Member Reviews
From the first page to the last, this book with its sensitivity, its commitment to family, was one I couldn't put down. As a grandmother to a young woman similar in age I cared for Ariella who learned from painful mistakes in judgement. Set in Israel in the 1950's, this is a sensitive description of the loss of a parent, betrayal by a first love and the support of her family. Highly recommended.
What a disappointment! I don’t want to give away a spoiler but this read like a bad YA novel. The main character was immature and shallow. I skimmed the last quarter of the book, thankfully as it just got worse.
I had high hopes of this novel but in the end it disappoints.
The main character is Ariella Paz a flirty and slightly naive 19 year old living with her family in Tel Aviv. The author states she has used her own family as a backdrop to the plot and in the dedication to those who have suffered breast cancer I think the story line about the illness is both realistic and tender.
Ariella is soldier in the Israeli Army as both men and women must serve in the military in their early years as adults. Ariella is beautiful (and knows it) and a lot of the novel describes choices of clothes and accessories (mostly bought by her rich love interest) about which I wasn't very interested.
However we are given an insight into Israel in 1957 - no phones in homes. The still, in many areas, friendly links with the Arabs and the beauty of the scenery as the characters travel across the country.
As with many Jews, family is important and many distant relatives play a pivotal part in the novel - aunts in South Africa, cousins in America and the heritage of the family itself coming from Poland.
When Ariella meets the beautiful, and older Arik at her office (he's a friend of her boss) she quickly falls in love with him and steps into a whirlwind of gifts, sex and passion.

▶ _Material provided_
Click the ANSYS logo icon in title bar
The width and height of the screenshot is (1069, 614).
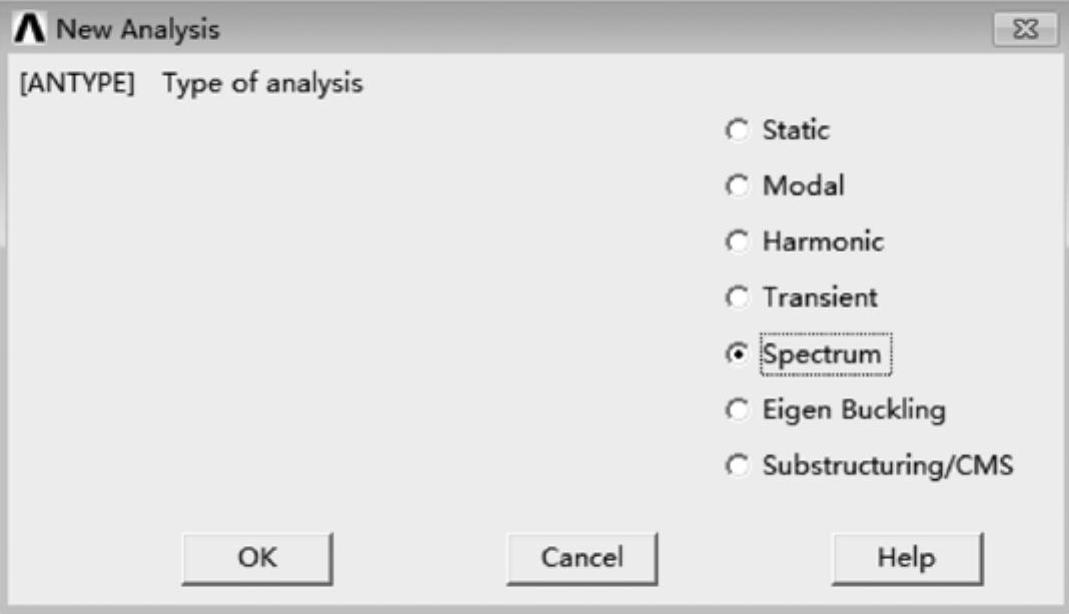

▶ _What is needed_
Duplicate the member reviews between "What a disappointment!" and "wasn't very interested.", inclusive. The listing comes from a source unrelated to the member reviews.

▶ _Your response_
What a disappointment! I don’t want to give away a spoiler but this read like a bad YA novel. The main character was immature and shallow. I skimmed the last quarter of the book, thankfully as it just got worse.
I had high hopes of this novel but in the end it disappoints.
The main character is Ariella Paz a flirty and slightly naive 19 year old living with her family in Tel Aviv. The author states she has used her own family as a backdrop to the plot and in the dedication to those who have suffered breast cancer I think the story line about the illness is both realistic and tender.
Ariella is soldier in the Israeli Army as both men and women must serve in the military in their early years as adults. Ariella is beautiful (and knows it) and a lot of the novel describes choices of clothes and accessories (mostly bought by her rich love interest) about which I wasn't very interested.